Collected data
= Beginning of Section =

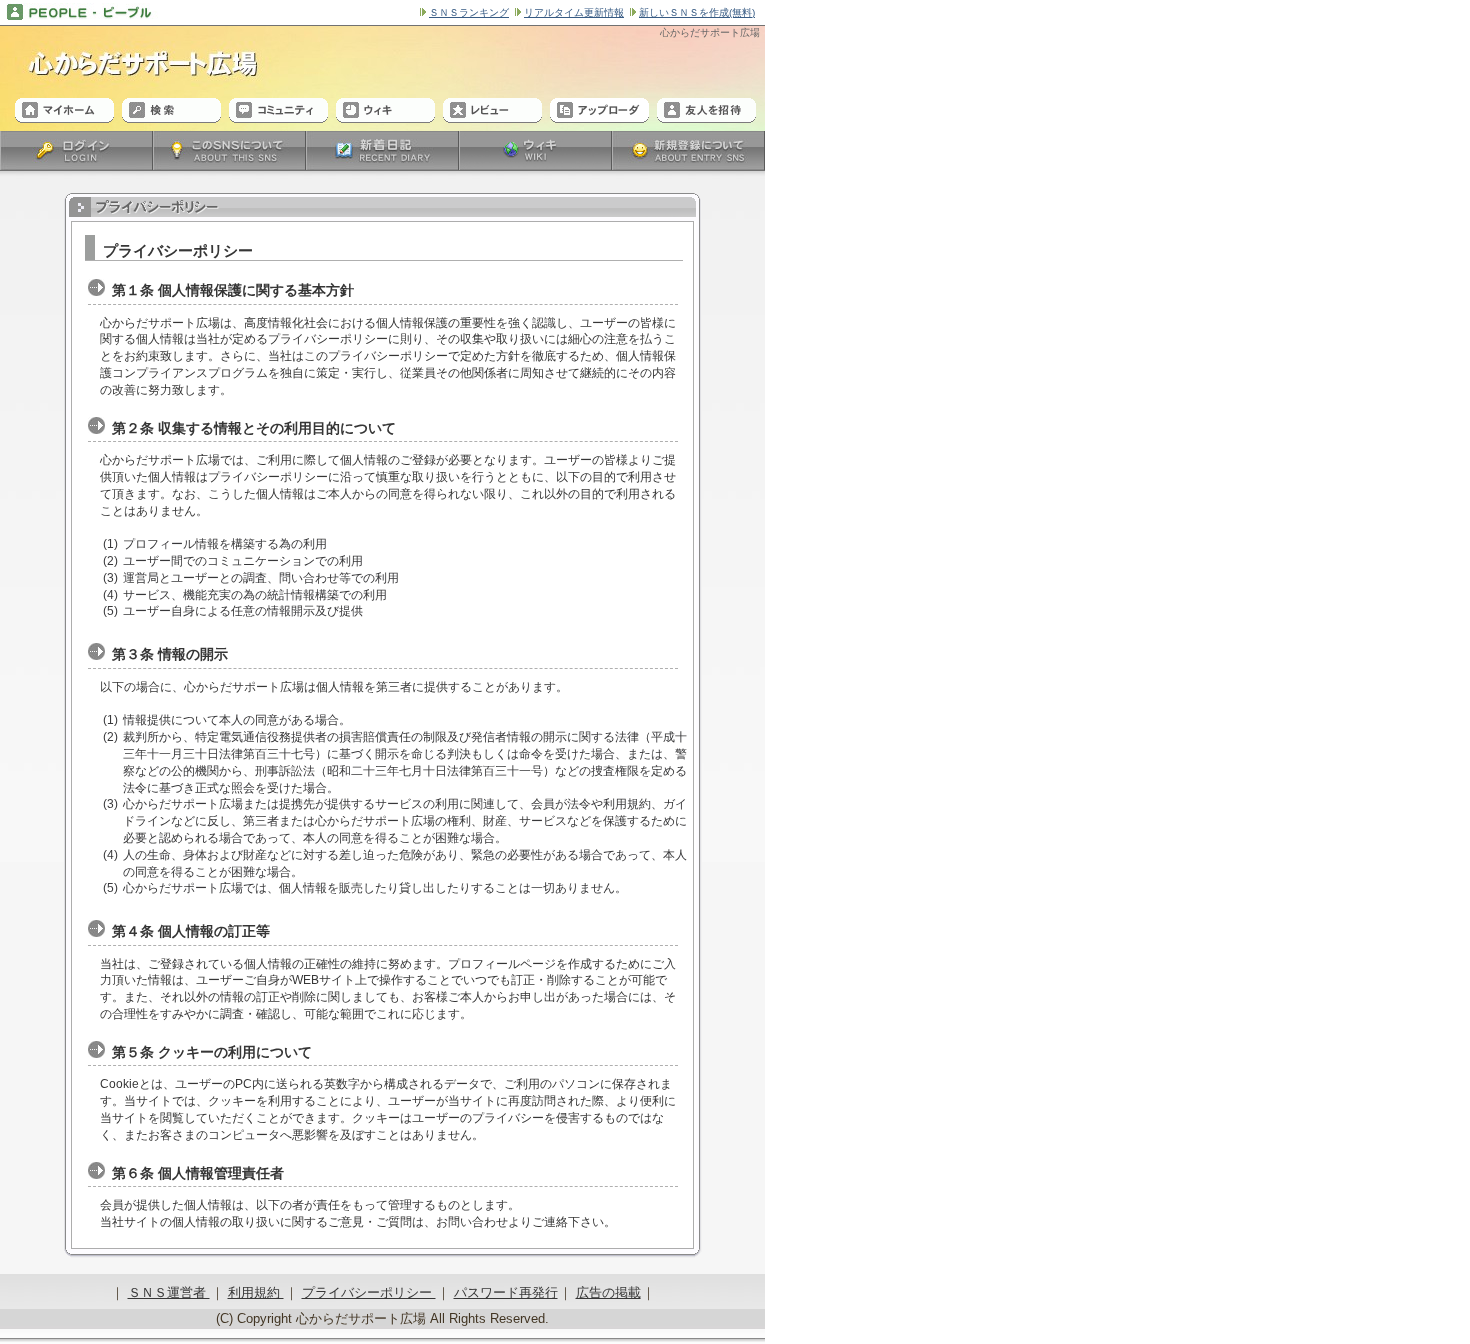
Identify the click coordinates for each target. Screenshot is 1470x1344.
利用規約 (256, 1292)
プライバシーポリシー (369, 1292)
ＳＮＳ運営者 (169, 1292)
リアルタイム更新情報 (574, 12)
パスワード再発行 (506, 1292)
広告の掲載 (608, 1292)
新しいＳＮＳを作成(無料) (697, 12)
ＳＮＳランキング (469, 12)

= End of Section =
= Beginning of Section =

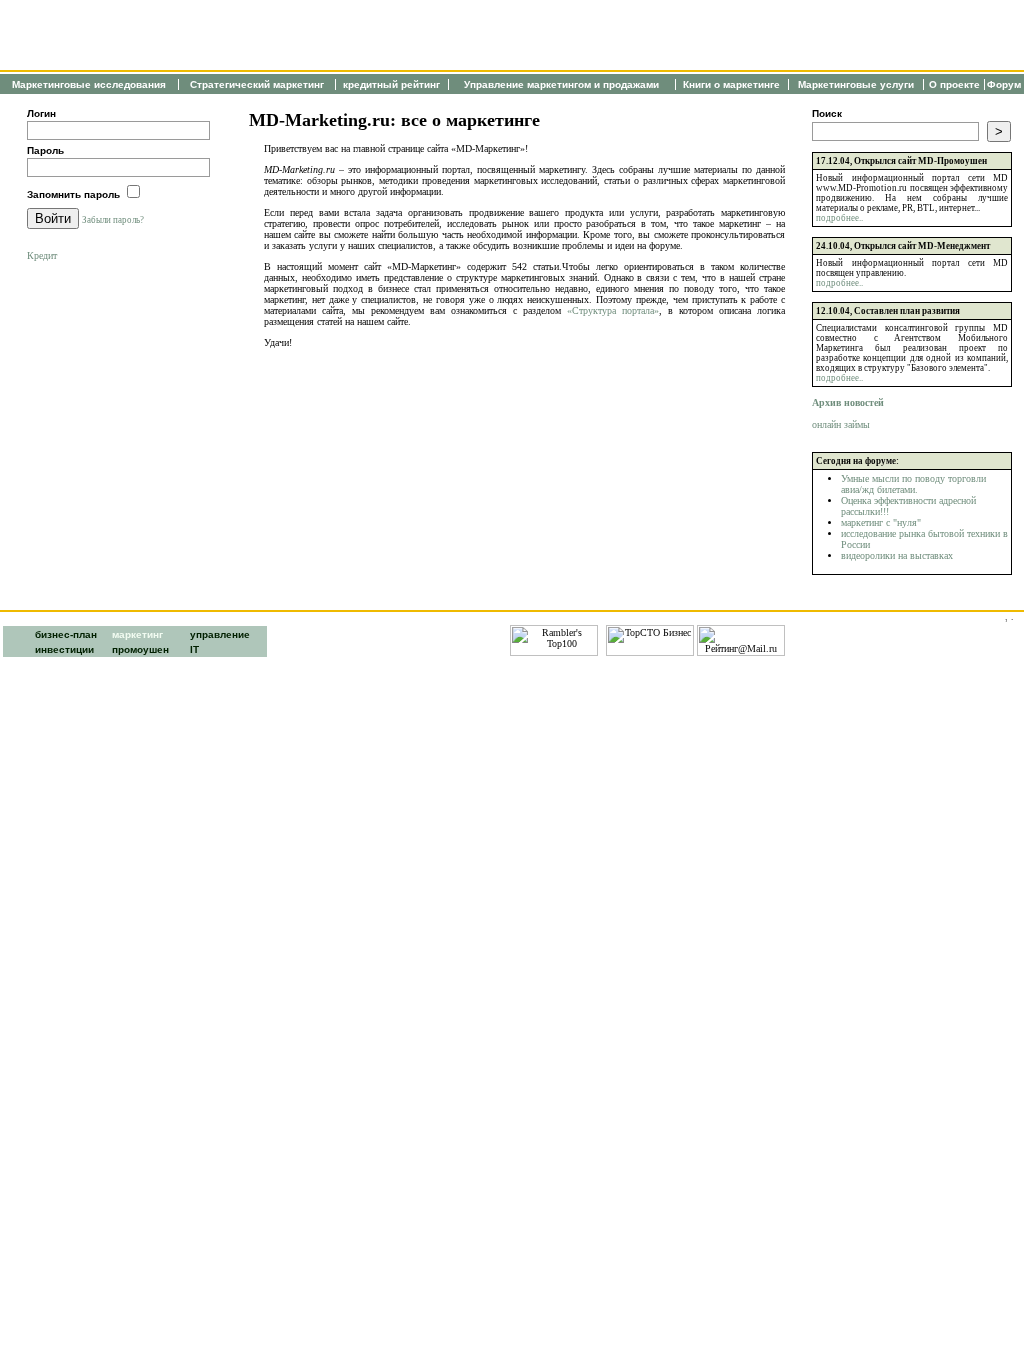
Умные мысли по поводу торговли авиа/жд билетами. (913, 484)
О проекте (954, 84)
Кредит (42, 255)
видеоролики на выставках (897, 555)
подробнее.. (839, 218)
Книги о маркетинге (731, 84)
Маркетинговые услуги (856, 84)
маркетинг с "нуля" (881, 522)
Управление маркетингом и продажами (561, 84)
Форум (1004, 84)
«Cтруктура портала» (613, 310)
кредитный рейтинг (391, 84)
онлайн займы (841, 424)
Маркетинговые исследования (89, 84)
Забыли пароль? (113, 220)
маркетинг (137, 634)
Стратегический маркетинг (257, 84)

= End of Section =

### [TASK GOAL]
Leave out every line above except those from the line with "Identify the click" up to and including the line with "ＳＮＳランキング (469, 12)", and copy those exactly.

### [WRITTEN RESPONSE]
Identify the click coordinates for each target. Screenshot is 1470x1344.
利用規約 (256, 1292)
プライバシーポリシー (369, 1292)
ＳＮＳ運営者 (169, 1292)
リアルタイム更新情報 (574, 12)
パスワード再発行 (506, 1292)
広告の掲載 (608, 1292)
新しいＳＮＳを作成(無料) (697, 12)
ＳＮＳランキング (469, 12)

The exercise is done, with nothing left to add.